2. Culture Sensitivity for Humanitarian Action

This is an external online course offered by Oxford Brookes University, UK. Additional costs are involved not included in RMIT tuition fees.

The course is consistent with the widely and internationally accepted concept that sustainable development, rehabilitation and emergencies projects need to be embedded in local cultures. You will learn about what local culture means and how to be truly culture-sensitive? You will understand that cultural sensitivity requires knowledge, skills and competences, but also a positive attitude towards others.

This course will allow you to understand and deal with core issues related to culture, communication, and culture-sensitivity and also to explore issues related to cultural dimensions such as gender, displacement, identity, space and time. Those issues are even more crucial when working in turbulent and violent environments and you will seek answers to questions such as: Is violence creating a new culture, modifying perceptions, values, and attitudes? How should we take into account those changes in our programmes?

You will learn how to mainstream culture and culture sensitivity through all the project cycle, particularly during a feasibility study when assessing community needs and planning participation; during the implementation of a project; and in the end phase when evaluating results and measuring impacts. You will explore the key tools of communication and trust-building for culturally sensitive approaches within teams in conflict areas or with the local population.

3. Industry Engagement for Disaster Design and Development

This course aims to link academic with practical workplace learning and/or training in the Disaster, Design and Development (DDD) field. It also provides you with the opportunity to further investigate a particular area of scholarship and professional practice in the DDD field.

The course is offered in partnership with industry and may include placements in organizations involved in post-disaster reconstruction, disaster risk reduction or community-based development. It can also involve undertaking training programs with industry partners.

This course provides you with an opportunity to work with NGOs, community groups, local or national government agencies, the private sector, philanthropic groups, foundations or campaigns, particularly committed to development and/or humanitarian assistance issues. You may choose to align your project with your professional work if you are already employed in the sector, or you may conduct the project in conjunction with an organisation that you have a relationship with.
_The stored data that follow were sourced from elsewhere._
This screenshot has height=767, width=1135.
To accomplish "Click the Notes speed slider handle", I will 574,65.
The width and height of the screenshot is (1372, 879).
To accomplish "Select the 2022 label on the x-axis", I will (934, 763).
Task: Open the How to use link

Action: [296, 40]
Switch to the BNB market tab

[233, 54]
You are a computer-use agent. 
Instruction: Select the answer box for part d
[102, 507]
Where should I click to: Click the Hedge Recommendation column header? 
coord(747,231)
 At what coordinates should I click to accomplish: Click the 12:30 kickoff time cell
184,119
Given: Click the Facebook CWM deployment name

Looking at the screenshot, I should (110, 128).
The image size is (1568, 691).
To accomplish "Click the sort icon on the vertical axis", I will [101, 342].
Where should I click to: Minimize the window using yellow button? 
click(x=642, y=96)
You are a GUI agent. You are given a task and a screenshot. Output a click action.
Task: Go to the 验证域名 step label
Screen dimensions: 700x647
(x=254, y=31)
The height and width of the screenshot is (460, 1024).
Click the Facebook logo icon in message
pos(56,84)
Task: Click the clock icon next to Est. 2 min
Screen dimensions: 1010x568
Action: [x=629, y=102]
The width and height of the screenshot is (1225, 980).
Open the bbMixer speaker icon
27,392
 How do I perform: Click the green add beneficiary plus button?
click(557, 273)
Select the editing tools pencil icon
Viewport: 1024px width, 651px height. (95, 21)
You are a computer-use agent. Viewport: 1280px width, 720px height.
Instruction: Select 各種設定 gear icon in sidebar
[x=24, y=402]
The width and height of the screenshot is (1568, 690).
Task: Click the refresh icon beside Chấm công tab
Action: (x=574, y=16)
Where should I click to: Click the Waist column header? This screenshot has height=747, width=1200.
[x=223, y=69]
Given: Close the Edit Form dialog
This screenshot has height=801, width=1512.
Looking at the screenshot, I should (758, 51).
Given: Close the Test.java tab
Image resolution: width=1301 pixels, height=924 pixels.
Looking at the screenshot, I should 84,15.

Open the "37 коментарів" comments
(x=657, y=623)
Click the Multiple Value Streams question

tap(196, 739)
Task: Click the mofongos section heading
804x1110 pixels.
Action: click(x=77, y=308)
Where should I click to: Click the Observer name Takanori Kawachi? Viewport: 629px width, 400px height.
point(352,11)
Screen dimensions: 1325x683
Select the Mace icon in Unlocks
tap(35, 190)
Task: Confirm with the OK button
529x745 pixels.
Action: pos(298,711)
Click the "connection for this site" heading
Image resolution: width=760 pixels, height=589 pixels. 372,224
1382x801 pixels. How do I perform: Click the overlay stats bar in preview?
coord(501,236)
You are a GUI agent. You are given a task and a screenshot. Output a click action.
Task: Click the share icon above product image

The aim is for you to reflect on and extend your knowledge and skills in professional work situations and develop an applied understanding of DDD industry practices. You will receive feedback from clients and supervisors, develop professional work practices, and experience workplace culture in the humanitarian sector whilst you explore career options and

develop a professional network. You will conduct research to underpin and support your time on placement and to facilitate your own learning.

Placements or training opportunities can be undertaken in an international or national setting. Placements should be between 40 to 80 working days. However, the meaningfulness of the internship is determined less by duration than the quality of the learning experience.

The duration of training programs should be no less than 39 hours contact and will need to be approved by the program manager.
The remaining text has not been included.